**Excerpted text**

※

Quick Take
- Narration: A. C. Fellner delivers a technically precise performance that suits the density of Friedman and Schwartz’s economic analysis.
- Themes: Monetary policy and the Great Depression, the Federal Reserve’s failures in crisis management, the origins of monetarism
- Mood: Dense and analytical, this is primary economic scholarship, not popular history, and it reads accordingly
- Verdict: Friedman and Schwartz’s foundational argument about the Fed’s role in deepening the Depression remains essential reading for anyone serious about economic history, though listeners should know they are signing up for the scholarly original rather than a popular adaptation.
I listened to The Great Contraction, 1929-1933 during a period when I had been thinking about central banking and financial crises, partly because the news cycle had been full of Federal Reserve decisions and partly because I had been rereading Bagehot. The Friedman-Schwartz argument about the Depression felt like the essential context for understanding what it means for a central bank to either act or fail to act during a systemic crisis. I came to it having read some of the surrounding literature but without having read the original text, and it is more demanding in audio form than I anticipated.
A few points of context: this is a chapter extracted from Friedman and Schwartz’s 1963 masterwork, A Monetary History of the United States, 1867-1960, and published separately since 1965. It is primary economic scholarship, not a popular account of the Depression for general readers. One listener describes the experience candidly: this was great reading even though I did not understand a lot of it. That honesty is useful. The argument is genuinely important, but the vocabulary and the analytical framework assume familiarity with monetary economics that the casual listener may not bring to the text.
Our Take on The Great Contraction, 1929-1933
The core argument is now so influential that it has been absorbed into mainstream economic thinking to the point where it can feel obvious, which is a measure of how thoroughly Friedman and Schwartz won the argument rather than a sign that the argument was simple. The Federal Reserve, they contend, failed to exercise its role as lender of last resort during the banking panics of the early 1930s, and actively contracted the money supply at a moment when expansion was required. This failure transformed a significant recession into a catastrophic depression.
The immediate historical implication, that the Depression was not inevitable, that policy choices made it as severe as it was, remained controversial for decades. The edition available here includes new framing material: a preface by Anna Jacobson Schwartz, an introduction by economist Peter Bernstein, and the famous remarks Ben Bernanke made on the occasion of Milton Friedman’s 90th birthday, in which Bernanke effectively acknowledged on behalf of the Federal Reserve that Friedman and Schwartz were right. That acknowledgment, delivered years before Bernanke would face his own financial crisis, carries its own historical weight.

※

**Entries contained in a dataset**
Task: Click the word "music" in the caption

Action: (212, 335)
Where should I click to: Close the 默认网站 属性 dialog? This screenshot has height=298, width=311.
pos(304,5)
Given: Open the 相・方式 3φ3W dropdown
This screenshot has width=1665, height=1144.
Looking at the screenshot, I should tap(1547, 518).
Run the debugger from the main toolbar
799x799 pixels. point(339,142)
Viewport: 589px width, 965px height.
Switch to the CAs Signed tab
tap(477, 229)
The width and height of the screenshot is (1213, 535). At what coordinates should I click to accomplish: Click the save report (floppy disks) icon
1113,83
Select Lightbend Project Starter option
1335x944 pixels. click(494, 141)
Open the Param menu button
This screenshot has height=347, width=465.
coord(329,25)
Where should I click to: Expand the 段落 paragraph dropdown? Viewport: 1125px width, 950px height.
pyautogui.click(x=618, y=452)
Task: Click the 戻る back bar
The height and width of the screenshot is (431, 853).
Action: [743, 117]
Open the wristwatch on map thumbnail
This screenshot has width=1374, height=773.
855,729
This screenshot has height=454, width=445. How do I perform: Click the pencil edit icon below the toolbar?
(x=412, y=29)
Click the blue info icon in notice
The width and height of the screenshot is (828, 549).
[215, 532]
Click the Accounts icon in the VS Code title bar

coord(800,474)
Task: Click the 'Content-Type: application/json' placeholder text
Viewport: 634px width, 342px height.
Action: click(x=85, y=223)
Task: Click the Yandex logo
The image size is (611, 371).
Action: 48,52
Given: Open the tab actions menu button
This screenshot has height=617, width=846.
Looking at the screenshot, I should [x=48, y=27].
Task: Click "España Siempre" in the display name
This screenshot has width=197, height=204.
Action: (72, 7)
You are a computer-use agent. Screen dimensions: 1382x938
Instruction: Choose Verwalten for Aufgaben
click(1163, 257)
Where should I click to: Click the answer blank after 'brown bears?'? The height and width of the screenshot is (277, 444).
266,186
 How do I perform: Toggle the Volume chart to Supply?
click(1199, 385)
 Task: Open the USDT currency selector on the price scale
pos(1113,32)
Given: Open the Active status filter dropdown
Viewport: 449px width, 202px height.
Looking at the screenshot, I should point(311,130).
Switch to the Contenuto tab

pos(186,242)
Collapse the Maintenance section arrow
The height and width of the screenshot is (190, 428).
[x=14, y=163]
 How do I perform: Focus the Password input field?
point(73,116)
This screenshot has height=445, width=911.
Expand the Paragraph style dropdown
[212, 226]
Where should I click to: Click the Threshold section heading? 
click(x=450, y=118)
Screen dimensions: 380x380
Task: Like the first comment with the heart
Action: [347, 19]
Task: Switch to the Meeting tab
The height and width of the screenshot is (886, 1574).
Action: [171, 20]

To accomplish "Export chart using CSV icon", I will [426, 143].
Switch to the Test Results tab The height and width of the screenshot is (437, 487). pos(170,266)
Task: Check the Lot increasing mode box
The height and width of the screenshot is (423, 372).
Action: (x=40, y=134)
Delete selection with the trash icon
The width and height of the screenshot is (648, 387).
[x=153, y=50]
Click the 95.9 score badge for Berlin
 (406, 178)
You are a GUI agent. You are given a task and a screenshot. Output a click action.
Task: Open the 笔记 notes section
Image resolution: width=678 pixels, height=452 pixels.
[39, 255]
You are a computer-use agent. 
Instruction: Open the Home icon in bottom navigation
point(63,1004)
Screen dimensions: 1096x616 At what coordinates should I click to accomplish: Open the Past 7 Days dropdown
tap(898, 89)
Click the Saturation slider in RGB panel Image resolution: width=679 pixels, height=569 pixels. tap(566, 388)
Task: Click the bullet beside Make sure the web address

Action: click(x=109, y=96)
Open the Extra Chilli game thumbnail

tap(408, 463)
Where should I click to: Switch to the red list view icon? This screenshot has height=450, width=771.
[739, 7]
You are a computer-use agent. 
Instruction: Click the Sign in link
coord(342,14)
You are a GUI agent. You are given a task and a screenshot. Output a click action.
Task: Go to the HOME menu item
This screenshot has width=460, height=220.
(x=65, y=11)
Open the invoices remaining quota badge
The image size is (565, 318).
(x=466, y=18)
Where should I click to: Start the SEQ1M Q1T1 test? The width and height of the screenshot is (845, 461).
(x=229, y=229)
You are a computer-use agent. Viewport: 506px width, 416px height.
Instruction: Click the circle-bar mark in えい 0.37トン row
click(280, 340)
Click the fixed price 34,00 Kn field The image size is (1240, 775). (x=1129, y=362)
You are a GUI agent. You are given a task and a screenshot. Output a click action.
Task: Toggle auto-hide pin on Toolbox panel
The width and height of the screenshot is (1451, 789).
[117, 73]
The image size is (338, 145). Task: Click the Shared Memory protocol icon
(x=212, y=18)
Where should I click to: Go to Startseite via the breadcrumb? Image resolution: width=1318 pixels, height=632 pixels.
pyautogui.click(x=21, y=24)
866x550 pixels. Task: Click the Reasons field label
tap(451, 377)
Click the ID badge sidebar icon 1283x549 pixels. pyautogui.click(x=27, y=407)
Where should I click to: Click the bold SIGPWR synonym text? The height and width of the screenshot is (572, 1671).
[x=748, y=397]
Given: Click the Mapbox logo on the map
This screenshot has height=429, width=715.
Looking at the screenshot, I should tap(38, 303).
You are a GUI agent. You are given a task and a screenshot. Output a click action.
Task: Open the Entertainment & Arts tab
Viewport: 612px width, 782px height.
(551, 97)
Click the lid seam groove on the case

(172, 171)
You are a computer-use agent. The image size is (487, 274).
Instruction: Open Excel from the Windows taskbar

※

**Required actions**
**1.** According to the review, why can the core argument of The Great Contraction, 1929-1933 now feel obvious, and what does the review say this reflects?
**2.** Update the review of The Great Contraction, 1929-1933 from the passage starting at "Our Take on" and ending at "a catastrophic depression.", replacing "banking panics" with "bank runs".

**The responses**
**1.** The argument can feel obvious because it has been absorbed into mainstream economic thinking. The review says this reflects how thoroughly Friedman and Schwartz won the argument, not that the argument was simple.

**2.**
Our Take on The Great Contraction, 1929-1933
The core argument is now so influential that it has been absorbed into mainstream economic thinking to the point where it can feel obvious, which is a measure of how thoroughly Friedman and Schwartz won the argument rather than a sign that the argument was simple. The Federal Reserve, they contend, failed to exercise its role as lender of last resort during the bank runs of the early 1930s, and actively contracted the money supply at a moment when expansion was required. This failure transformed a significant recession into a catastrophic depression.